Up to now, we've focused on the internal realm—yourself and your feelings—and on your own intimate relationships. In Part 5 we look outward, to your interactions with those around you. Your "poly ecosystem" includes your partners' other partners; your pool of potential new partners; your family, friends and broader social network; and the rest of the world.

Multiple romantic relationships are as old as the human race, but modern polyamory is new in a lot of ways. It's rooted in the modern values of gender equality and self-determination. It places high value on introspection, transparent communication and compassionate treatment of others. But perhaps what sets it apart the most is the opportunity it affords you for connection with your lovers' other lovers. Poly people have invented several terms for them. The most common is
metamours
(from the Greek
meta
, meaning "above" or "beyond," and the French
amour
, "lover"). Some people call them POPs, "partner's other partners," or SOSOs, "significant others' significant others." You might call your metamour your co-lover or even, if you're all a family, your co-husband or co-wife.

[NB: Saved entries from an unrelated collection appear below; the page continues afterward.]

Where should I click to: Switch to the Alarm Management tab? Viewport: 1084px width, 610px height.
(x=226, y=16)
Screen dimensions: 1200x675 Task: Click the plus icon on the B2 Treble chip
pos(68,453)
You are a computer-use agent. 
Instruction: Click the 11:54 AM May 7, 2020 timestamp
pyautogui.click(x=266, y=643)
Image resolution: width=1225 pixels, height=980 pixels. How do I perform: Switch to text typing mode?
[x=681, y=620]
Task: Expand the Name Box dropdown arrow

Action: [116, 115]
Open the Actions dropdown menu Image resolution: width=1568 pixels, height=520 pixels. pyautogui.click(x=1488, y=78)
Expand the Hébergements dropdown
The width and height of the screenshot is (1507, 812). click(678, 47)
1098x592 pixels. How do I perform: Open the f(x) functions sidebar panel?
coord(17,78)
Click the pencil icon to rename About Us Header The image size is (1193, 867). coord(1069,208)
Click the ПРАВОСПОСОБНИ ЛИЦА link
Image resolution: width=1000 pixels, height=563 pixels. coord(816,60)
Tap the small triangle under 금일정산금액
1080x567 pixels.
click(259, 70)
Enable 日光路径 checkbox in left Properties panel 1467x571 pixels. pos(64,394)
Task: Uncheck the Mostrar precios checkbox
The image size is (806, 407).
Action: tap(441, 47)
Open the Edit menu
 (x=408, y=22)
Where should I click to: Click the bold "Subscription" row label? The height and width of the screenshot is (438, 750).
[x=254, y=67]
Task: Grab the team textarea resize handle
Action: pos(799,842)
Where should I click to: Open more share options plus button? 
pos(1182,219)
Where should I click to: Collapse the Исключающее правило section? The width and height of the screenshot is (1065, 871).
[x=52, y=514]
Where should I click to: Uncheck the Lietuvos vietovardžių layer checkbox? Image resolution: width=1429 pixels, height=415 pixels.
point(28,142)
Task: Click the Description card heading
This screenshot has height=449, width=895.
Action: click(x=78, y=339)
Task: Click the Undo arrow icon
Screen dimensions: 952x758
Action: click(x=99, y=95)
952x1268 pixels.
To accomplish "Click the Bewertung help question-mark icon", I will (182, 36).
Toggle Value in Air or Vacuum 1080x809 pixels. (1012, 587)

How close or distant your relationship is to a metamour can vary enormously. He might be your deeply bonded co-intimate in a group that sleeps together in one big bed, or a guy you've never met. Whatever the case, though, the word
polyamory
carries an implication of goodwill and well-wishing among the people involved—an understanding that "we're all in this together" to some degree or another. Often your metamours become one of the biggest benefits of polyamory.

At least that's the ideal. Good relationships with metamours certainly make polyamory richer, or at least easier. These people can be important sources of insight, aid and support. And yet things get fraught when we try to script in advance what metamour relationships should look like.